The bibliography is not homogeneous with all authors first names/
- [35] Philippe C. Mauroux -> Philippe Cudré-Mauroux
[53] "to Springer Verlag"?
[57] To be updated to http://iospress.metapress.com/content/4164891n48p5v826/
[60] MCIlraith -> McIlraith

Review 2 by Sebastian Tramp

comments and corrections from the first round regarding my points are accepted from my side.

line spacings:
There is a problem with different line spacing in this paper, so that the text looks scruffy. this includes page 21 (extreme difference between columns) but also line spaces in tables (table 2 vs. table 4)

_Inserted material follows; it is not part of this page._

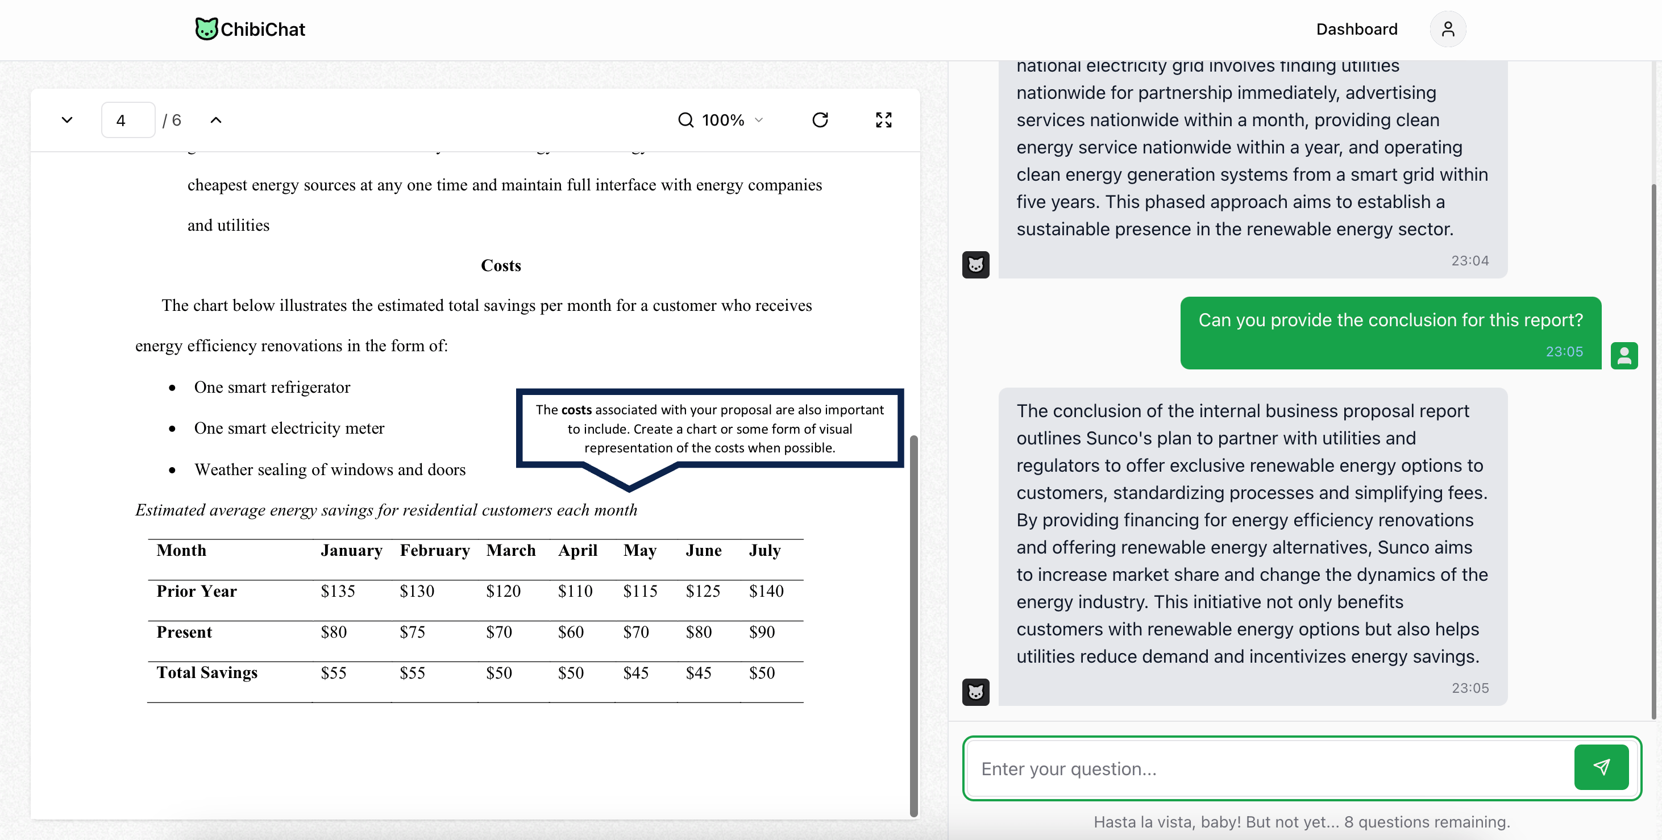Open the Dashboard page

pyautogui.click(x=1357, y=29)
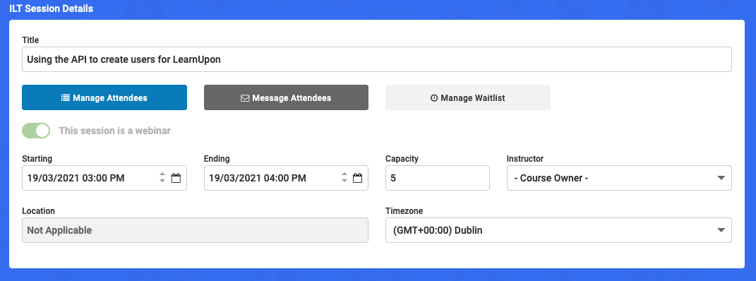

Table 3 is maybe better rendered landscape oriented.

This is a revised resubmission after a "Reject, revision encouraged". The reviews below are for the original submission.

Review 1 by Sebastian Tramp

In general, the goal of building a classification of tagging and semantic annotation systems (the title is a little bit misleading and should be clarified) is desirable and worth a publication in a format of an article of the semantic web journal.
The used classification-facet choice is reasonable, however I disagree in some details or have to make additions (see below).
The choice of the presented use-cases is the main critical point of this submission. The focus of these use-cases (which derive from the INSEMTIVES project of the authors) is imo very different from the focus of the studied projects (delicious, flickr, faviki, youtube, ...). E.g. Corporate tagging applications have other requirements than public tagging applications for personal use, so the conclusion is biased in this direction. I suggest to either restructure the paper and give it more a focus on these use-cases (and loose the general approach) or enhance the evaluation section (the use-cases) and classify more than these three applications (esp. applications where you are not involved) to give some kind evaluation for your classification scheme. In my opinion, the latter would be a greater benefit for the community.

In particular, I have some specific annotations on different topics (content, style, typos, literature suggestions) and different granularity, which I will write down per page:

p0:
- The triple annotation system you mention is mostly often called SPO, subject - predicate - object, not OSP (p0) or SOP (p1,2)
- I wonder why you do not arrange the Fig1 horizontally. I know it makes sense in the context of all the other images of the same kind, but it looks wrong and confuses the reader

p1:
- SOP, see p0

p2:
- The term web 2.0 user is diffuse here
- SOP, see p0
- What is Youtube2009?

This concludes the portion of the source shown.